# Text excerpt
________________

Technical Analysis

AUD/USD Price Analysis – Feb 20, 2025

By LHFX Technical Analysis
Feb 20, 20255 min
Audusd

Daily Price Outlook

During the European trading session, the AUD/USD currency pair extended its bullish rally and remained well-bid around the 0.6376 level, hitting an intra-day high of 0.6380.

The bullish momentum was supported by strong Australian employment data, which showed a rise in jobs, boosting confidence in the economy.

Moreover, China’s decision to keep its interest rates steady provided further support, as Australia’s economy is closely tied to China due to trade relations. These factors helped the Aussie Dollar hold its gains against the US Dollar.

However, the upside for AUD/USD was limited as market sentiment turned cautious. Investors grew concerned over fresh tariff threats from former US President Donald Trump, raising fears of potential trade tensions.

Meanwhile, the latest FOMC minutes from January’s meeting signaled a cautious approach from the Federal Reserve, with officials hesitant about cutting interest rates too soon. This strengthened the US Dollar and kept AUD/USD from rising further.

At the same time, the US Dollar Index (DXY) hovered around 107.00, reflecting the USD’s resilience. US Treasury yields also remained elevated, with the 2-year note at 4.26% and the 10-year note at 4.52%, signaling strong demand for US assets.

________________

(Stored items)
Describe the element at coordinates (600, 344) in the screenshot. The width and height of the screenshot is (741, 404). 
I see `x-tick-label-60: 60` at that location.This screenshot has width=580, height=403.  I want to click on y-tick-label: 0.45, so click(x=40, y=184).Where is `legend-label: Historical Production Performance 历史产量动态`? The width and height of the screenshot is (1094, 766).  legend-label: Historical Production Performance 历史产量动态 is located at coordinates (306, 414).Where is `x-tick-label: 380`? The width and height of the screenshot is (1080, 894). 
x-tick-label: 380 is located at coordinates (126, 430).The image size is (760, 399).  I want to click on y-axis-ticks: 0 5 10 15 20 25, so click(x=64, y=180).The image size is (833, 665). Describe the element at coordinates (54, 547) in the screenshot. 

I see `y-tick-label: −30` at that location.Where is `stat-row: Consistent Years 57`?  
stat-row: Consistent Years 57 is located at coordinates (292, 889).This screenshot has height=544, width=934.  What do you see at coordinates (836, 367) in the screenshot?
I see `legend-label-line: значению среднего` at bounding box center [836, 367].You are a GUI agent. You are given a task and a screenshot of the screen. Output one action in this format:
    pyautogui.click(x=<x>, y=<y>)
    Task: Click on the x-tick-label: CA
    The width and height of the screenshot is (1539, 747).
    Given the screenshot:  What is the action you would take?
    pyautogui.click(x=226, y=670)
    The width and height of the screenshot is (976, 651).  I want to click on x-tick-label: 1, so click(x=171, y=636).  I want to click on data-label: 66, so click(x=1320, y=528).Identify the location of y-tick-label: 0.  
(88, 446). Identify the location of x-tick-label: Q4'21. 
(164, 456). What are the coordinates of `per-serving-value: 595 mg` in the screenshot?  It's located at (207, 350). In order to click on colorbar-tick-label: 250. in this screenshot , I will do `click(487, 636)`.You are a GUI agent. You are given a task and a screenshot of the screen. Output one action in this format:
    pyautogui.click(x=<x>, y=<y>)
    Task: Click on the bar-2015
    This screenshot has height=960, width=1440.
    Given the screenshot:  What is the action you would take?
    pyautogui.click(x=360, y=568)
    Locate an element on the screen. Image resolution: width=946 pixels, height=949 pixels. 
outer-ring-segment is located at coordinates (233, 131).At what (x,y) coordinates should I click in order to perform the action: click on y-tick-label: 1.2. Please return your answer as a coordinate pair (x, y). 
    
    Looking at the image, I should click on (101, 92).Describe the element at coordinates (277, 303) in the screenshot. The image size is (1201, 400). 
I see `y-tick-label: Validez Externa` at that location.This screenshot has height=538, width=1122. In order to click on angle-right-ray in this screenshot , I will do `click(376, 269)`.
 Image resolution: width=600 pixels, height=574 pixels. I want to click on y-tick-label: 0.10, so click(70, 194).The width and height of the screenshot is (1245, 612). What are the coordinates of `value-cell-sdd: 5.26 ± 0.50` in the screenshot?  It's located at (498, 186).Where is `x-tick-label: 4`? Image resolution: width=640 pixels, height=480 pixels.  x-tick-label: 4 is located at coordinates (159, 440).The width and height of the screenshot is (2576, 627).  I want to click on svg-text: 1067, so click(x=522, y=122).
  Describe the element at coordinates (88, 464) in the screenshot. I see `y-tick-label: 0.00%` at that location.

________________

# List of tasks
a) In the AUD/USD price analysis, what was the yield on the 10-year US Treasury note?
b) Pick up the AUD/USD price analysis after its final sentence and continue writing it.

# Results of the exercise
a) 4.52%

b)
These factors created a challenging environment for AUD/USD, keeping gains in check despite initial strength.

Stronger US Dollar and Trade Tensions Limit AUD/USD Gains

On the US front, the broad-based US Dollar remained strong, with the US Dollar Index (DXY) hovering around 107.00.

This strength was supported by high US Treasury yields, with the 2-year note at 4.26% and the 10-year note at 4.52%.

The steady demand for US assets kept the USD firm, making it difficult for the AUD/USD pair to extend its gains.

On the data front, the latest Federal Reserve (FOMC) Meeting Minutes confirmed that interest rates would remain unchanged for now. Policymakers stressed the need to monitor inflation, job growth, and economic activity before making any rate cuts.

Several Fed officials, including Austan Goolsbee and Mary Daly, noted that while inflation has eased, it is still too high for immediate policy changes. This cautious stance strengthened the USD, limiting upward movement in AUD/USD.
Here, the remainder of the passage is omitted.